Ditemi quante diottrie vi mancano e vi dirò come ci vedete, ma fatemi vedere che occhiali portate e vi dirò chi siete. Altro che accessorio: gli occhiali non sono lo specchio dell'anima solo perché l'anima non esiste e «specchio della corteccia prefrontale» suona male, ma di certo sono la nostra identità. Se ne è accorta, a Parma, anche Mercanteinfiera, che per la sua ventesima edizione ospita la mostra «Sguardi eccellenti: famous eyesglasses». Tutto il pacifismo di John Lennon è in quegli occhialetti tondi e neutri, con le lenti rosse sarebbe stato Elton John, leggermente più grandi Lucio Dalla. Gli occhiali a cuore sono Lolita, i Rayban Wayfarer sono la musica dei Blues Brothers (e però, attenzione, li porta pure Matteo Renzi), i Persol pieghevoli Folding 714 sono gli anni Sessanta e il fascino di Steve McQueen. Insomma, ogni personalità è tutta una montatura, e ogni montatura è la metonimia, l'immagine, la quintessenza di chi la porta, quando non una vera e propria tragedia. Tipo Antonello Venditti, non ci credo che abbia ancora per sua scelta quegli orribili Ray-Ban giganti incollati sulla fronte, che ormai sono cafoni pure per i pusher della Magliana: sono i Ray-Ban di Venditti a portarsi dietro lui, Venditti è morto quarant'anni fa, assassinato dai suoi occhiali Alien. Roberto Maroni ha sdoganato gli occhiali rossi in politica e li resi out per chiunque altro dentro il confine italiano, accidenti a lui.
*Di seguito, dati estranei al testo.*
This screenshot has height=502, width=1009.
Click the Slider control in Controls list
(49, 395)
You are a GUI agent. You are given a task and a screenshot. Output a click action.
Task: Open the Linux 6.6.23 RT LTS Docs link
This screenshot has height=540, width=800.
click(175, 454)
Flavio Briatore non poteva non avere quelle lenti azzurrine, color Costa Smeralda e acqua di piscina del suo yacht: se quando lo vedete in tv zoomate, dentro ci vedete anche la Gregoraci che nuota. Togliersi gli occhiali invece può costare caro, si veda Arisa: senza occhiali anni Cinquanta, con i capelli cortissimi, sembra una serafica lesbica degli anni Ottanta scappata dal Sacro Cuore.
Tuttavia i più ridicoli sono quelli che scelgono quegli occhiali leggerissimi, per far credere di non averli, e allora mettetevi delle lenti a contatto e non rompete. E pensare che a New York va il «Nerd Style»: montature vistose anche con undici decimi, perché portare gli occhiali è fico. Io per esempio fossi stato in Berlusconi non mi sarei fidato di Gianfranco Fini proprio per questo: non solo la montatura invisibile, ma a un certo punto anche un ponticello d'oro nel mezzo, come un appartamento a Montecarlo sul setto nasale. Silvio, d'altra parte, non si è mai visto con un paio di occhiali da vista, per lui gli occhiali sono quelli indossati da Clark Kent prima di diventare Superman, e lui non è mai Clark Kent, non ha tempo. A parte gli occhialoni da sole neri di quando aveva l'uveite: per i maligni somigliava a Al Capone, per me a Anna Wintour, perfetto per la copertina di Vogue America. Invece, maestro dei colpi di scena, è finito sulla copertina del Sunday Times in primo piano con le occhiaie e il viso segnato di rughe. Volete informazioni preziose, quasi segrete? Gli intellettuali a Roma, da Giampiero Mughini a Roberto D'Agostino, comprano gli occhiali da Mondelliani, un'ottica fighetta vicino a Montecitorio dove c'è «la Rosy» e spesso ci incontrate tutto l'arco parlamentare presente e passato: una volta ci ho trovato perfino il ministro Francesco De Lorenzo, simpatico tra l'altro.
Io, più snob ancora, dopo aver dilapidato capitali in decine di Theo in edizione limitata, ho tradito Rosy e me li faccio mandare da Danilo Carraro a Venezia, sempre lo stesso modello esclusivo di cui mi custodiscono lo stampo, e spesso li porto con le lenti scurissime anche di notte, perché voglio guardare senza essere guardato. E anche per avere più carisma e sintomatico mistero, come se avessi l'uveite.